The case involved a debtor corporation that operated a cable television channel that broadcasted sporting events occurring throughout Latin America. Its non-debtor parent was a non-operating company, had no employees and was not authorized to conduct business in the United States. The parent contracted with a company that provided satellite services necessary for the debtor to produce and broadcast the cable television channel. The debtor was not a party to the satellite services contracts, but had a service contract with its parent pursuant to which the debtor derived a fee in return for providing all administrative, marketing and other services used to produce the television channel.
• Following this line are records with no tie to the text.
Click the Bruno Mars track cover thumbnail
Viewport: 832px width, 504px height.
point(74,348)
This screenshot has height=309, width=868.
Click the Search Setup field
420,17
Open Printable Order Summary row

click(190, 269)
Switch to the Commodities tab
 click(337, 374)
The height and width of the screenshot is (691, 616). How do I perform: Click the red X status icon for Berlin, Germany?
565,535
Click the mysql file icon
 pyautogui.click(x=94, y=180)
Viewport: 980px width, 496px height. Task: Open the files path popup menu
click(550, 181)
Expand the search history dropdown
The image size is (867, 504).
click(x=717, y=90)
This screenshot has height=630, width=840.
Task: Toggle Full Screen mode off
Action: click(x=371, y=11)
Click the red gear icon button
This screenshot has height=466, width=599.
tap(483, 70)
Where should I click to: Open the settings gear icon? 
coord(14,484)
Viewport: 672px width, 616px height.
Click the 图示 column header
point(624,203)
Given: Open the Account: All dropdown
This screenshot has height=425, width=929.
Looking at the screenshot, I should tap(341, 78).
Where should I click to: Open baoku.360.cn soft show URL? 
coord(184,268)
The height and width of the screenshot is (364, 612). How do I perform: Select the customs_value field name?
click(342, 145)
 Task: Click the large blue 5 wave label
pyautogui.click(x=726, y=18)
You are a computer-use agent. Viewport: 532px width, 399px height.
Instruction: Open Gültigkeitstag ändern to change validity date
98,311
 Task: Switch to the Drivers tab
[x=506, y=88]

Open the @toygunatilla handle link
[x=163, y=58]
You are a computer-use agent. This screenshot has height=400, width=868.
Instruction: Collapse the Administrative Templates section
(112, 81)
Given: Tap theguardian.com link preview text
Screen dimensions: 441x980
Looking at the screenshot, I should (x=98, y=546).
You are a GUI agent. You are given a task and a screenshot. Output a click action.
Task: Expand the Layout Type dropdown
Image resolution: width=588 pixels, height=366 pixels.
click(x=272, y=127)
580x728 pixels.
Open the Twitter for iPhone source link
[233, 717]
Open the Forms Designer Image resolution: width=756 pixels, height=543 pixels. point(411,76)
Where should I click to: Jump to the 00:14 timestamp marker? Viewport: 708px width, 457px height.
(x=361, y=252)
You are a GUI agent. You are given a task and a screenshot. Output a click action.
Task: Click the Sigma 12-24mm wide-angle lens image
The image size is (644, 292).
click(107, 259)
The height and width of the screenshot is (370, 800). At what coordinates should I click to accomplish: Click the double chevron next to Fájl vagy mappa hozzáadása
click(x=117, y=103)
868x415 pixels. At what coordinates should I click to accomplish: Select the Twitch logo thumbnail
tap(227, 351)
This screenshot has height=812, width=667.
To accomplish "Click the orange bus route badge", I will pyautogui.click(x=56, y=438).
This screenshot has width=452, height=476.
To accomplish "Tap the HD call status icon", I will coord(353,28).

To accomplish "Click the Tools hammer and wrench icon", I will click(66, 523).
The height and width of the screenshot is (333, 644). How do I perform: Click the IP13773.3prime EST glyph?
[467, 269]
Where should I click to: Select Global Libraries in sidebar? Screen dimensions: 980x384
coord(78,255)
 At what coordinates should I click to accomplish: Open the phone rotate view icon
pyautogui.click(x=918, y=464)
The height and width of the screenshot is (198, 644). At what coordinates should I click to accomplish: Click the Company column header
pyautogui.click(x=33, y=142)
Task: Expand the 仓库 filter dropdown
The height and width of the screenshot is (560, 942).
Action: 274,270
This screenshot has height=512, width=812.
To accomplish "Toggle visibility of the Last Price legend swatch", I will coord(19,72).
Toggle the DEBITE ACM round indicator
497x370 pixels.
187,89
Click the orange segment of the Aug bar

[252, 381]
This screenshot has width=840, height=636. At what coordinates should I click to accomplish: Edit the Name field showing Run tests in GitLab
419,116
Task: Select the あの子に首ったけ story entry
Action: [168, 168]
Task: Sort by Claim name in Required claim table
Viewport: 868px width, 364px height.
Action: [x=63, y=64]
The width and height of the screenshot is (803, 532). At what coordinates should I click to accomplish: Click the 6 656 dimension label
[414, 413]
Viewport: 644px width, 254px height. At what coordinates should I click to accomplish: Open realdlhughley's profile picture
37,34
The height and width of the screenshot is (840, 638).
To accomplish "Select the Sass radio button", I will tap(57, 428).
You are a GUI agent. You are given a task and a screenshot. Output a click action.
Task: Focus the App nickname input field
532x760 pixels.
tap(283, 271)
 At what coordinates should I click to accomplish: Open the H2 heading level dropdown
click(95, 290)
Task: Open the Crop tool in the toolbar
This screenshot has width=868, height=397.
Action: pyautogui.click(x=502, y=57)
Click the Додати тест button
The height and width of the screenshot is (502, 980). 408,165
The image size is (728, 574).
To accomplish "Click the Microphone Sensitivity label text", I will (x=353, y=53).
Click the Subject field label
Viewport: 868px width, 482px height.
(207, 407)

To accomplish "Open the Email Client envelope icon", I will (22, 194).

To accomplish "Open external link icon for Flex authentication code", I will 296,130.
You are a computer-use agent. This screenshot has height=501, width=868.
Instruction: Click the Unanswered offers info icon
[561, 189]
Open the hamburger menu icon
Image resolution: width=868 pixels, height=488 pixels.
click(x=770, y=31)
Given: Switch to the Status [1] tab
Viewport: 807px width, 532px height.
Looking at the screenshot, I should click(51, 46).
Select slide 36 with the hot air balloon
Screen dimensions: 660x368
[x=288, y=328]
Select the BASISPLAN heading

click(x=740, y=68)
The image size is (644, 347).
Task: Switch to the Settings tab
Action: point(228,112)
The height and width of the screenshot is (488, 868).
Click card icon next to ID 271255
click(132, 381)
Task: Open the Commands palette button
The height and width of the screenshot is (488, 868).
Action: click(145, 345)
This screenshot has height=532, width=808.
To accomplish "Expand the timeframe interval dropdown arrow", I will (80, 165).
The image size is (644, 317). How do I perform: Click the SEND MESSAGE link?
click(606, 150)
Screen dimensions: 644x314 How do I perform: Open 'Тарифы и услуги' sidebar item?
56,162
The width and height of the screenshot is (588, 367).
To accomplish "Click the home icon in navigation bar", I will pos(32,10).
The liquidating trust, created as part of the debtor’s confirmed Chapter 11 plan and authorized to prosecute the debtor’s avoidance and recovery actions, sought to avoid approximately $3 million in payments the debtor had made to the satellite services provider on the basis that the transfers were constructively fraudulent. The trust argued that the debtor did not receive “reasonably equivalent value” in exchange for the payments under both the Bankruptcy Code (11 U.S.C. § 548(a)(1)(B)) and the Florida Uniform Fraudulent Transfer Act (Chapter 726, Florida Statutes, "FUFTA"), since the debtor was not a party to the satellite contracts, and therefore did not own the satellite services or benefit from them. The trust argued for application of FUFTA’s definition of "property," which FUFTA defined as "anything that may be the subject of ownership,” to the term "value." According to the trust, since the debtor was not a party to the satellite contracts, it did not receive an enforceable entitlement to some tangible or intangible article, and therefore did not receive "value."

The Eleventh Circuit rejected the trust's narrow interpretation of the term "value." The test for determining "reasonably equivalent value" is whether the transfer confers an economic benefit upon the debtor, either directly or indirectly. The debtor received and used the satellite services, despite the fact that it was not technically obligated on the contracts. The satellite services were necessary and critical to the debtor’s operation of the television channel. The debtor also earned a service fee from its parent company for operating the channel. In holding that the debtor received "reasonably equivalent value" in exchange for the transfers, the Eleventh Circuit confirmed its acceptance of an expansive view of what constitutes "reasonably equivalent value." It rejected the trust’s attempt to adopt a more narrow definition of the term "value" that would require the debtor to obtain legal title to property in return for the transfers.